=== What is expected ===
Produce as output only the lines below starting at the line with "Click the Relaunch to update button" and continuing through the line with "Given: Click the Lego", each one exactly as written.

Records excerpted from a collection:

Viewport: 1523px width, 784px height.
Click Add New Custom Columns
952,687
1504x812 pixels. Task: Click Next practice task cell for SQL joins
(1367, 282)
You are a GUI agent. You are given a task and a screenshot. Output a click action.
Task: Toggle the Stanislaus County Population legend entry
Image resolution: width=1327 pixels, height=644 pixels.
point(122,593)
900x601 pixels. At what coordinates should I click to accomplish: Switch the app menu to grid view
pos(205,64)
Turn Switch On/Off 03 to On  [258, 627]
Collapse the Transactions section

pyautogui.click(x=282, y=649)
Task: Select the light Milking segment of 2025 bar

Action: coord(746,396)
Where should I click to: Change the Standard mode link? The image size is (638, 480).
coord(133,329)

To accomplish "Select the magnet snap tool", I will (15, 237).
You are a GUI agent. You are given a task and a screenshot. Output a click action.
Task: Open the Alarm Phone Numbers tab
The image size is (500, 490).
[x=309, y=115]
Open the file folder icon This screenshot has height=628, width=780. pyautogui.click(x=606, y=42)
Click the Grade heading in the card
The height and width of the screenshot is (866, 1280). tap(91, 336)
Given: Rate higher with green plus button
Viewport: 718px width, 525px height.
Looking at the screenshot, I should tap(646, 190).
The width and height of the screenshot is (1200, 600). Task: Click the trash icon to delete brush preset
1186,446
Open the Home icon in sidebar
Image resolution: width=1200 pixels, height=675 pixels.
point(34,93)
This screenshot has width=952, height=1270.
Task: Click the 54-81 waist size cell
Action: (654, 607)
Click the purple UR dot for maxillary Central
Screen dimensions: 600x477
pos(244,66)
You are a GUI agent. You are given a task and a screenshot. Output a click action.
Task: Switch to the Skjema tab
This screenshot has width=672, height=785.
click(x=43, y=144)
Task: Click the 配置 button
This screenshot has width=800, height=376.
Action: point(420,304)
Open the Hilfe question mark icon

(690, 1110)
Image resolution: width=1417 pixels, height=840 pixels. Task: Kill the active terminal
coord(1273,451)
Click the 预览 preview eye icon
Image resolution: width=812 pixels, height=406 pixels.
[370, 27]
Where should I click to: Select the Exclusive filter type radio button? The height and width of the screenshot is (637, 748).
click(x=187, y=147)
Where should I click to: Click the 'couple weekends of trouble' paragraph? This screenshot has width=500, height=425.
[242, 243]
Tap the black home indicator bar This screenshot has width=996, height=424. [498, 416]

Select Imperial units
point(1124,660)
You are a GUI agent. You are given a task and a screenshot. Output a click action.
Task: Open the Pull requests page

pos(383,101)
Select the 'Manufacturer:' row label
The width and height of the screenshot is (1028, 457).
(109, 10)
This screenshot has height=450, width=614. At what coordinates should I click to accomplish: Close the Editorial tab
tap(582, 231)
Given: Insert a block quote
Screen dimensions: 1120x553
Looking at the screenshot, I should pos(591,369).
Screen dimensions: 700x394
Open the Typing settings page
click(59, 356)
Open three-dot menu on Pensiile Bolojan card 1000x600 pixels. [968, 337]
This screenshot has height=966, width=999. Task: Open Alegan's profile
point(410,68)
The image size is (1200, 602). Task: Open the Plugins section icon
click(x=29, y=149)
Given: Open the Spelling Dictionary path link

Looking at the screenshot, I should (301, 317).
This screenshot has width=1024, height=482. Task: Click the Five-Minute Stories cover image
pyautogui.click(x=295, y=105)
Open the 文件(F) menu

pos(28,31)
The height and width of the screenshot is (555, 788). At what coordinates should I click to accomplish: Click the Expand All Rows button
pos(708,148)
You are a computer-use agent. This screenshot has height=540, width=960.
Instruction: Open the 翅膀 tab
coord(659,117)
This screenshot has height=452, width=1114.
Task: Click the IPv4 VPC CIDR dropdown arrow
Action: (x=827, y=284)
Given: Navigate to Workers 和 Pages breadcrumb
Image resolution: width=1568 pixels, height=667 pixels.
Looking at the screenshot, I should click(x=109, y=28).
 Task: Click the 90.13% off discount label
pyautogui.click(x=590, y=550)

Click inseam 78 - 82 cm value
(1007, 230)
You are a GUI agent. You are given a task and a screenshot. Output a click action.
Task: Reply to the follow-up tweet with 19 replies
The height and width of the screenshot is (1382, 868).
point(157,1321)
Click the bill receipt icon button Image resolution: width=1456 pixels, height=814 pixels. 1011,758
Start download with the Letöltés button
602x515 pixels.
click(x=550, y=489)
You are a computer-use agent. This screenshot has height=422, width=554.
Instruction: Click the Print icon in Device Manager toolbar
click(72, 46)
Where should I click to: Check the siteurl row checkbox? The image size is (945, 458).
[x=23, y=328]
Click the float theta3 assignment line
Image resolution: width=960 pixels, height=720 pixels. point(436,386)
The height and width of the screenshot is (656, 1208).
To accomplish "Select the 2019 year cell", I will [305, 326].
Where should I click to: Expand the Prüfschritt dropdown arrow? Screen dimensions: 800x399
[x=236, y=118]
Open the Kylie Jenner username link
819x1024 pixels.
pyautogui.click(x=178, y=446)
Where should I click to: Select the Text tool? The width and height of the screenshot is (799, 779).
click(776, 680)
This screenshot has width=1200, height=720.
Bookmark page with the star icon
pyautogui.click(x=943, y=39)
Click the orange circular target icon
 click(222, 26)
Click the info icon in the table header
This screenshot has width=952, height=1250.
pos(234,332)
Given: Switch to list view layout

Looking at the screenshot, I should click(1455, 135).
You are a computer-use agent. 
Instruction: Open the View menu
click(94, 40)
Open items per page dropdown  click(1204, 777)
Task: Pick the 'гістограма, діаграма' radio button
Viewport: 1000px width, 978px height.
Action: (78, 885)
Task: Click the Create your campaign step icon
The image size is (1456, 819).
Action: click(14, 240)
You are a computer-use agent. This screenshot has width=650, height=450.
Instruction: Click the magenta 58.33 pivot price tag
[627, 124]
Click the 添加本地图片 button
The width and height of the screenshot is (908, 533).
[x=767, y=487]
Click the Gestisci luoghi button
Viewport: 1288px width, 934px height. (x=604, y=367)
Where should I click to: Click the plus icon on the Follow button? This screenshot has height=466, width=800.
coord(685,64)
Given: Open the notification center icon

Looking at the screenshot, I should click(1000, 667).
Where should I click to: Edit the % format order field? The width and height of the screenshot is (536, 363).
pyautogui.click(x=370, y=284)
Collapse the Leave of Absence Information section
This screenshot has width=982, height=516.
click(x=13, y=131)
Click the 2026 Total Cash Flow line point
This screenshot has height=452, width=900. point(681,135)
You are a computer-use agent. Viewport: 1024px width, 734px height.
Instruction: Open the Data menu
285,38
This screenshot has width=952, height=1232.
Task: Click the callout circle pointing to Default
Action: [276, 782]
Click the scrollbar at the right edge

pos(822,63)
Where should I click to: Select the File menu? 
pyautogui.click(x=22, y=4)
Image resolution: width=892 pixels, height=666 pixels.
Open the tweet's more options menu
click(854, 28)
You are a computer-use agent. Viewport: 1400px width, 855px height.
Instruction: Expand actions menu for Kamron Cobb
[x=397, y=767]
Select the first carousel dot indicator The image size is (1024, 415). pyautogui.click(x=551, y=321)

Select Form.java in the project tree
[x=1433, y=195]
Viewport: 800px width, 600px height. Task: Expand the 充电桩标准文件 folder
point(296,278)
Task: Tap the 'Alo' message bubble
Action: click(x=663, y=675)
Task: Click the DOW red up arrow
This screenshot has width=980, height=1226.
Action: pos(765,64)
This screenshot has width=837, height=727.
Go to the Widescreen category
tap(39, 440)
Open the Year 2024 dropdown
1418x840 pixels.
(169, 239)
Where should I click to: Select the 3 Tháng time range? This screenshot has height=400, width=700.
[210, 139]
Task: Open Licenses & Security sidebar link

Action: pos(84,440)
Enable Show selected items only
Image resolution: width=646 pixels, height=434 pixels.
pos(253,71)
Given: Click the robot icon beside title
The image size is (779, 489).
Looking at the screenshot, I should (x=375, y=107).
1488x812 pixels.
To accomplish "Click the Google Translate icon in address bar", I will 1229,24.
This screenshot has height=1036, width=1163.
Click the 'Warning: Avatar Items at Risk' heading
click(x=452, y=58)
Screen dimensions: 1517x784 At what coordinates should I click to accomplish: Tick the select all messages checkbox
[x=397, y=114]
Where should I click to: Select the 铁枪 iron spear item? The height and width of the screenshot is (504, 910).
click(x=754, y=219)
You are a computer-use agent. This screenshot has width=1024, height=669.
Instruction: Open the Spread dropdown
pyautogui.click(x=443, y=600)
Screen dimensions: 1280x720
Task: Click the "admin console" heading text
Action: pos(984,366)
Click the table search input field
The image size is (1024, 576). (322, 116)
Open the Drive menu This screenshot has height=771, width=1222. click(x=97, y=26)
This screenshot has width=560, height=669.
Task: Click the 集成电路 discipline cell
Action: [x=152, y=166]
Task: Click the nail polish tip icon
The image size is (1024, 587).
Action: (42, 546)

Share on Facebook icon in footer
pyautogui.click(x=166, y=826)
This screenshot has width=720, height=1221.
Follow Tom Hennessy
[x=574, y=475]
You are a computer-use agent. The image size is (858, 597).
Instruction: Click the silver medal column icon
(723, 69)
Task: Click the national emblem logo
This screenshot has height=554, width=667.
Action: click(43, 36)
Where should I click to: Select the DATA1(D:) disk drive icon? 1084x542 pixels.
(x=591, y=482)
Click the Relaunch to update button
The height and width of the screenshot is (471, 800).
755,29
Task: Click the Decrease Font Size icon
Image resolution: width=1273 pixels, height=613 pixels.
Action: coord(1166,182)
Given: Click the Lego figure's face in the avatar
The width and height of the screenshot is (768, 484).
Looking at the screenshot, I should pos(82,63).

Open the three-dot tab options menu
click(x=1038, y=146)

=== Response to this task ===
Click the Relaunch to update button
The height and width of the screenshot is (471, 800).
755,29
Task: Click the Decrease Font Size icon
Image resolution: width=1273 pixels, height=613 pixels.
Action: coord(1166,182)
Given: Click the Lego figure's face in the avatar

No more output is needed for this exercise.